◆ To be done ◆
1: Answer the following questions using the flashcards on the external environment, giving each answer on its own line marked with the same letter.
(a) According to the flashcards, what does regulation implement?
(b) How many external environment factors does the card say should be considered?
(c) Which examples are given for economic outlook?
2: For each statement below, decide whether it agrees with the flashcards on the external environment. Answer yes or no and quote the words from the flashcards that settle it.
(a) Legislation is law formally declared by a governing body such as a parliament or congress.
(b) Regulation is described as a form of primary legislation.
(c) Employers' liability is given as an example of compulsory insurance.
3: Continue the flashcards on the external environment, starting after their last line.

◆ Document section ◆
-- BEGIN --

Chapter 2: External environment Flashcards
What is the difference between regulation and legislation?
Legislation is law that has been formally declared by the parliament or congress or other governing body.
Regulation is a form of secondary legislation that is used to implement a primary piece of legislation appropriately or to take account of particular circumstances or factors
What factors should be considered in relation to the external environment? (16)
CREATE GRAAND LISTS
Corporate structure
Regulation and legislation
Environmental issues and climate change
Tax
Economic outlook (e.g. interest rates, inflation, growth and exchange rates)
Governance (corporate)
Risk management requirements
Accounting standards
Adequacy of capital and solvency
New business environment
Demographic trends
Lifestyle considerations
International practice
State benefits
Technological changes
Social and cultural trends
Implications of Legislation and regulation for providers of benefits
> require compulsory insurance in certain circumstances (e.g. Employers’ liability, motor third part liability, UIF)

-- END --

◆ Extracted data ◆

-- BEGIN --

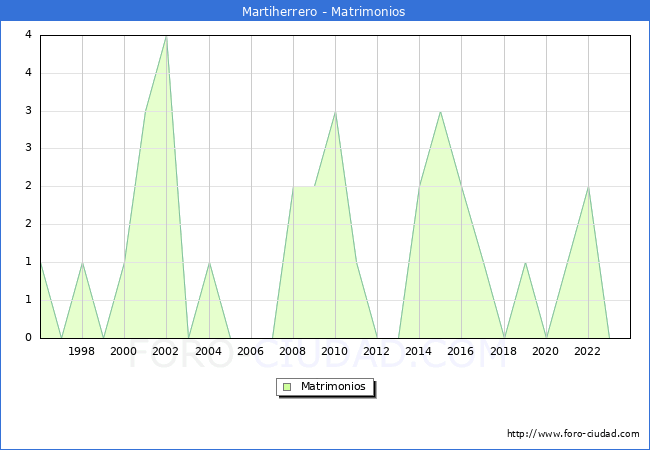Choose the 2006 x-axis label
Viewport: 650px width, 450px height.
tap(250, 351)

-- END --
-- BEGIN --

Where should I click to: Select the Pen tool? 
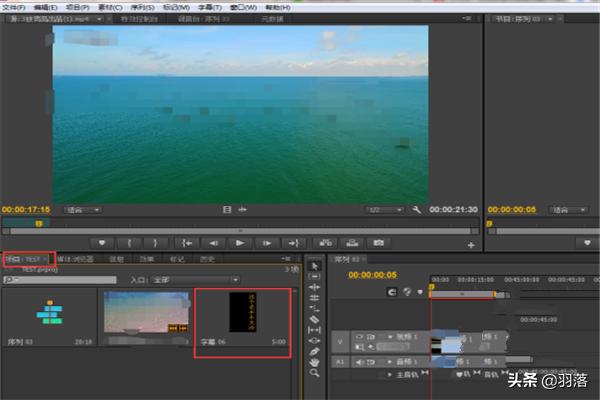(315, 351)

-- END --

◆ Replies ◆
1:
(a) A primary piece of legislation.
(b) 16
(c) Interest rates, inflation, growth and exchange rates.

2:
(a) Yes: "Legislation is law that has been formally declared by the parliament or congress or other governing body."
(b) No: "Regulation is a form of secondary legislation"
(c) Yes: "require compulsory insurance in certain circumstances (e.g. Employers’ liability, motor third part liability, UIF)"

3:
> Influence of the types of products available - consider financial sophistication
> Regulate the sales process (cooling off period)
Implication of State benefits for providers of benefits
1> individuals may need to provide less for themselves
2> There may not be a savings incentive
3> raise employers’/individuals’ awareness of the need to top-up state benefit (Complementary, supplementary, substitute)
4> reduce level of savings if benefits are means-tested
5> may require compulsory contributions
6> can introduce moral hazard, i.e. risk of individuals relying on the state and not purchasing their own cover
Implications of tax
1> Affect the form of benefits within products (benefits can be tax free, excess of contributions taxed, entire benefit taxed)
2> means that product innovation may be designed to avoid paying tax
- e.g. tax-free saving vehicles
- retail savings bond
3> directs savings towards the most tax-effective forms (i.e. preference of income or capital gains)
Implications of Accounting standards (2)
1> influence an employer’s provision of employee benefits
2> Influence range of products marketed
- e.g. provisions in different territories -> contract design
- e.g. wrapper; savings plan wrapped as endowment assurance etc
Risk management requirements , capital adequacy and solvency (3)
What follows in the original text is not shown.